Attendees won't merely be sitting in lecture halls watching PowerPoint presentations all day. "This event is going to be different than the ones we've done in the past," Start said. "We are going to have quite a few hands-on labs going on throughout the entire week."
Collaborate 16 is a combined conference for members of the IOUG, the Oracle Applications Users Group (OAUG) and the Quest International Users Group. There will be more than 1,200 sessions, covering everything from big data and security to mobile development. Participants will have numerous ways to tap into Oracle leaders, including sessions appropriately referred to as "Meet the Oracle Experts." In this format, users will be able to have one-on-ones with experts, where they can discuss their concerns or questions and get personalized feedback.
"Folks are coming away with technical solutions [and] technical knowledge," Start said. "Types of things they can bring back to the office and implement. It's no longer just an idea."
A key area of focus will be the cloud. "There is going to be a lot of focus on the cloud and how it fits in with your current implementation," said Patricia Dues, president of OAUG. "We have 137 sessions, to be specific, on the cloud."
Another new facet of this year's Collaborate conference that organizers think sets it apart from the pack is an international piece to the Exploration Series.
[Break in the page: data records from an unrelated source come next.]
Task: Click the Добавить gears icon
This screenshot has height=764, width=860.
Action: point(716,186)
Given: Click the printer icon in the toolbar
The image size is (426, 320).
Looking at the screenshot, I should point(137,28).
The German user group, DOAG, will be on hand making presentations, as well. An international perspective is becoming increasingly important, because many organizations have a global reach.
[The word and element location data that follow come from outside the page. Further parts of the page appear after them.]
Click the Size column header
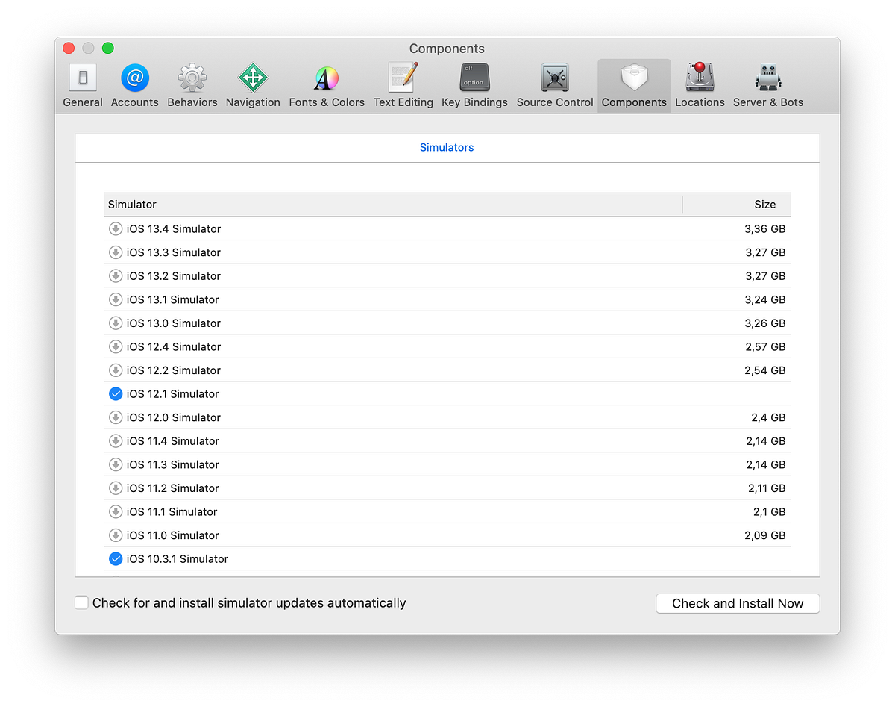The width and height of the screenshot is (895, 707). tap(765, 204)
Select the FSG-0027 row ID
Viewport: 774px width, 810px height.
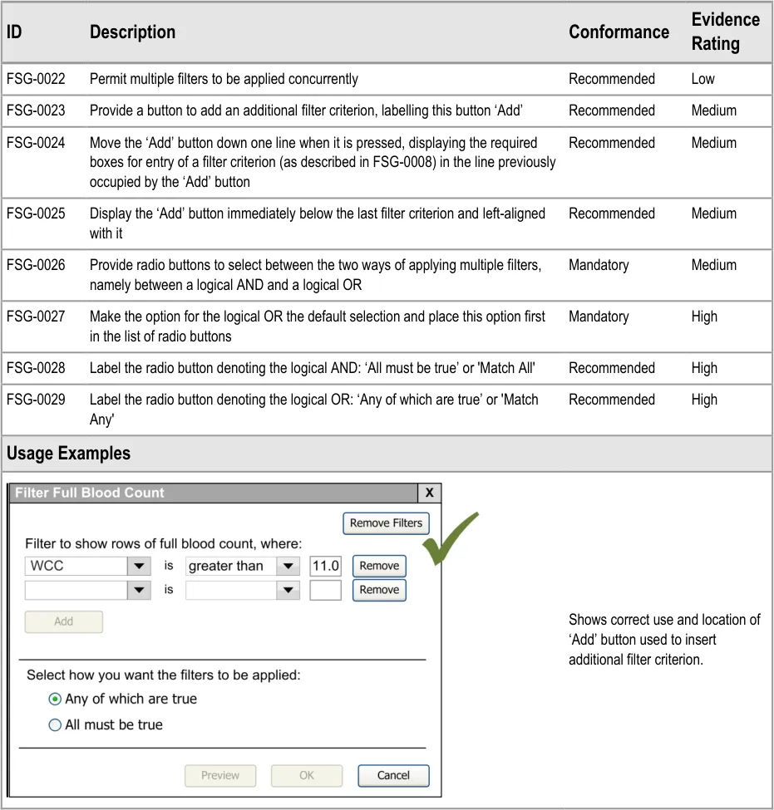(36, 317)
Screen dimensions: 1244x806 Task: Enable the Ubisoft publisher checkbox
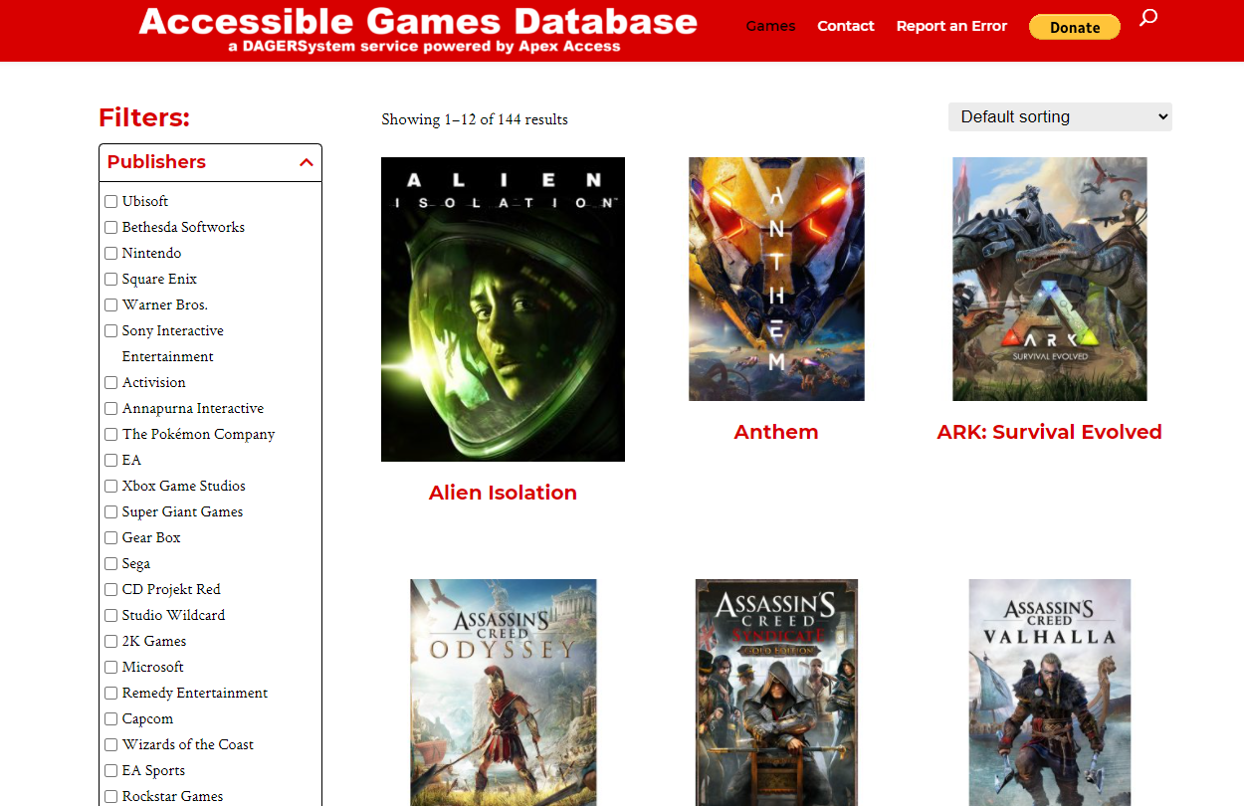(110, 201)
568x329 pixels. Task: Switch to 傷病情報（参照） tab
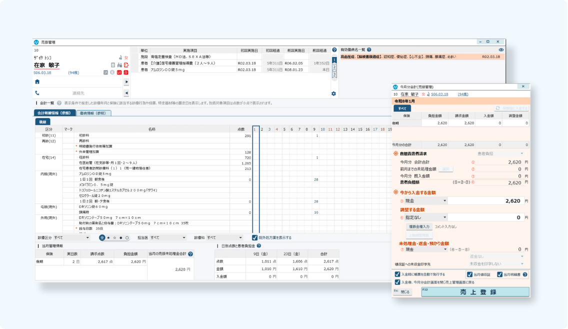tap(94, 113)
Given that more than 6,000 people are expected to convene in Las Vegas, participants with various backgrounds and goals will be in attendance. To help people find those in similar situations, the Collaborate conference will have meetings geared toward specific groups. The OAUG is focusing on young professionals, for example, because the up-and-comers will soon be leading organizations.
Despite the many new sessions, the old favorites will remain. The annual Women in Technology Luncheon and panel will serve as a way for females working in the sector to share experiences. "There is always some very dynamic, interesting women talking about how they entered the field, giving some tips and tricks," Dues said.
Power Hours, which are two-hour sessions that follow presentations, are an ideal way for attendees to work in small groups to discuss ways to solve real-life problems, according to Dues.
The Collaborate conference aims to do more than serve as an education venue. Organizers said the conference is an ideal way for people to network. "Oracle technology is so flexible, you could have 200 people in the room using the technology in 200 different ways," Dues noted. "Being able to meet up with people who are running the applications like you are in your industry, or being able to share best practices, it's just incredible."